I don’t recall how long I sat there. It may have been five minutes or an hour. The time doesn’t matter; yet, I must have been deeply lost in my thoughts because the next thing I knew, James was yelling at me and Gino was standing, almost bewildered, refusing to move.

In my confusion I didn’t understand what was happening. “WE HAVE TO GO NOW!” James was yelling at me.

“No! No! It’s okay. Its okay,” Gino attempted to console him.

“Charles, I am leaving right now. You can either come with me or place your fate in the hands of this camicie nere.”

“What is happening? What is going on? Why do we have to leave? What time is it?” The questions came to me faster than I had the patience to wait for their answer. I could see James’s angst rising with the heat in his face, and I knew something bad must have happened.

“James, where did all of the other men go?” I asked as my voice rose an octave.

“They left, you bloody idiot! We have to leave, now!”

“I was still confused, but I followed his instructions. I gathered my belongings and my wine.”

“There is no need to leave, I make promise to you, didn’t I?” I heard Gino plead, but I didn’t acknowledge him.

“Don’t listen to him, Charles. I overheard his men talking, questioning about us. After your little scene with the guns they didn’t believe we were just tourists coming to see Rome. No, they talked amongst themselves quietly and then they left. Poof! They just left. I know they are bringing more men here. They know we are journalists, and they know you fought in The Great War. We must leave.”

“Everyone just shut up for a moment! Now, James, where do you suggest we go?”

“We cannot go back to our hotel. We must flee. They know us there. No doubt there will be men trying to kill us. Journalists are not welcome here. The fascists have made it quite clear that journalists are enemies to the new regime.”

“Yes, yes, I know all this. But, we cannot just leave our things and—“


I heard voices in the distance and all at once my suspicions of James were erased. “Lets go.” Turning to Gino I said, “I will not kill you. Not today. Too many people have already died.”

James and I ran as fast as we could.
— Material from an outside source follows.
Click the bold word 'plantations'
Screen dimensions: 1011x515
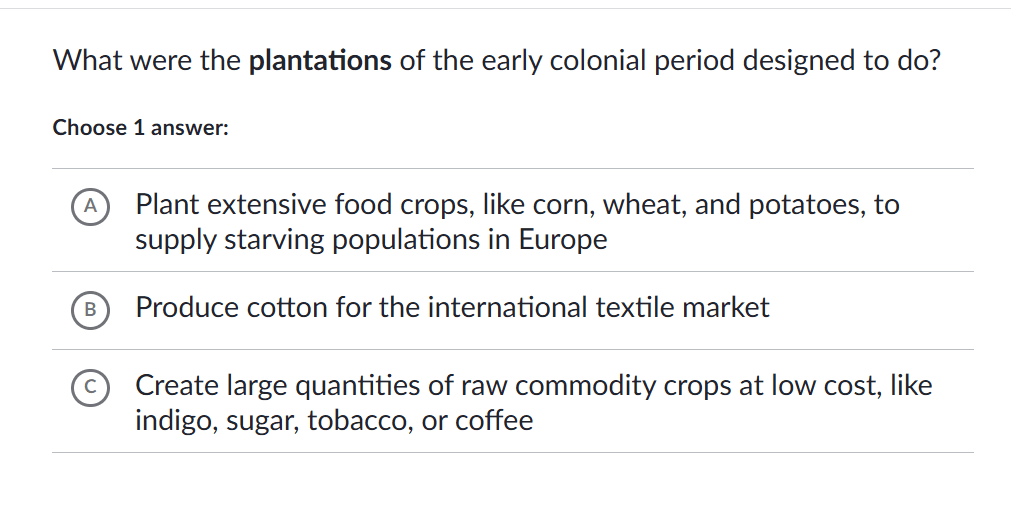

We didn’t dare go to the train station. Instead, we ran into the countryside. From previous experience, I knew the countrymen were more willing to help foreigners than city men. Countrymen were more desperate and accepting to the benefits of cash. Thankfully, James always traveled with enough notes to feed a small American town for an entire year. I promised to repay him whenever I received an advance.

We ran as fast and as hard as our legs could carry us. Hiding behind barns and in the fields when necessary. They didn’t chase us; although, I cannot recollect why. I hoped they assume we are still in Rome. That would make life easier indeed.

Please, don’t worry about me. James and I are going to travel to Switzerland as soon as you send me adequate money. I will write you from there.